Here’s what I do know though— and what has always mattered: in the five years of my father’s odyssey, whether he sold ties in a territory created by Norm Diamond, “home study” from leads off matchbook covers or magazines for dear “Highlights For Children”— in an era pre-cell phones and internet and a time before no-cost long distance — my father ALWAYS found a way to connect. As much as I missed him I was never truly without him.

This is not euphoric recall. Prove it I can.
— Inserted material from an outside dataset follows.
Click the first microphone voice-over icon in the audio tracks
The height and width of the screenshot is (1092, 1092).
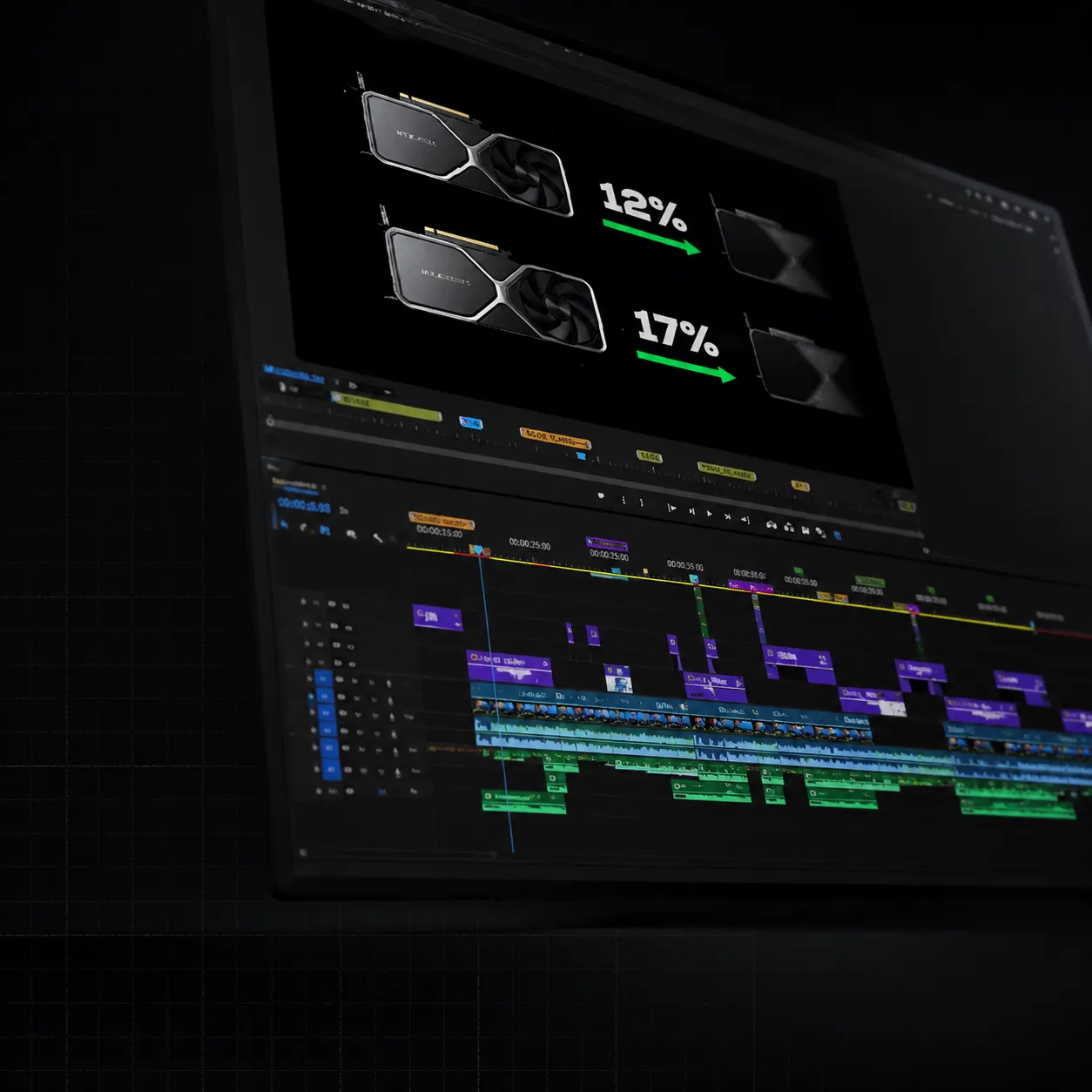coord(388,684)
Reorganizing archives but weeks ago, I happened upon a compilation of letters sent me through his transient days. On motel letterheads from such iconic places as Piqua, Ohio and Inkster, Michigan, and on stationery that was merely the backside of sales report forms, he wrote his boys. (Ed. Note 2: Did I tell you that if the envelope said “Bruce and Hal” the inside address always read “Hal and Bruce?).

Sifting through his words, some as much as 52 years old, I felt warmth. Smiling…welling… melting, I shared them with Carrie.

I wanted to get on the phone and call my kids—the one that saves and the one that scoffs— and shout from the rooftop “SEE, THIS IS WHY I THROW NOTHING AWAY!!!”

Through lens of decades though I was seeing something new. With my life-stained perception I was realizing that while in the 60’s I held the letters in his absence to render him present,  in my 60’s I held his words in my hand— and his values — to keep his presence immortal.  Reading and re-reading his comments I came to see that indeed, it was what he wrote between the lines that has lived on…

How he’d ask about others, like Gil Arian, Saul Goldman, or “Sheila and her baby”?

Or inquire about Adam? Always about Adam.

(Ed. Note 3: No, not the Adam that Stacy stole away to Chicago, but the one pedigreed “Digest Adam Of South Euclid, the pup of our youth).

How constantly he praised us and encouraged us to be in contact with our grandmother, our Aunt Blanche… and to “remember your Aunt Helen’s birthday— she has no one else”….?

—Indeed, how his musing so often were soaked with his essence:

October 27, 1964:

“…I wanted to mention how pleased I felt to see you on the Bima last Friday night…I would like to have you carefully consider remaining in Hebrew School. Look at it this way: Perhaps you will not benefit from continuing but all you have to lose is two hours once a week from Alan Wieder, Bobby Snyder, etc…”

August 5, 1966

“…Philadelphia is mammoth. It makes Cleveland look like a country village. I have a conservative synagogue directly across the street and the “Corky & Lenny’s” of Philly two blocks away. They give about twice as much meat in a corned beef sandwich…”

September 12, 1966:

“…Glanced at the Rolling Stones on TV on Ed Sullivan Show, got sick…Recovered with Red Skelton on same show…”

May 5, 1967:

“…Bruce you force your mother to be harsh on you. You were 100% wrong. I would be remiss in my duties if I did not mention this episode. OK, consider it buried but really? All this for an Indians game?”

March 14,1968:

“We’ve been cheated out of time together but this too will pass”.

I went to Michigan State out of high school the fall of ’67 in large part because my father was teaching an hour from East Lansing. (My mother’s Aunt Ruth would jeer that I’d followed him).  I transferred to OSU for my second quarter. When, within a year my Dad found work in Columbus, (as the that same aunt railed “He followed you.”).

By junior year my 45 year old father had met his “Carrie”. He knew right away (he said then), and once we had that Sunday afternoon on East 4th when Marilyn made latkehs and we all met Harriet, the man was off and running.

—But never without us.—

So today is Father’s Day… and with timing that can only be termed “divine”, Harriet, alas, is in the process of moving.

“I have these things of your fathers,” she phoned. “More stuff for your closet”.
“We’ll call as we leave the cemetery”.
“Bring boxes,” she cautioned.

Yes, today is Father’s Day.

(Like every single day of my life).

            “There will never ever be another one like him….”

Mel Brooks (“The Producers”)

2 Responses to “‘TIL HIM”

  1. alan wieder says:

    Love this but also loved both you & Hal on Mr. Ed. There could not be more contrast between the last two posts.

  2. Marc says:

    Very nice blog. I know you miss him and the relationship you had. You pass that on to your kids and grandkids and give them the memories they will carry forever.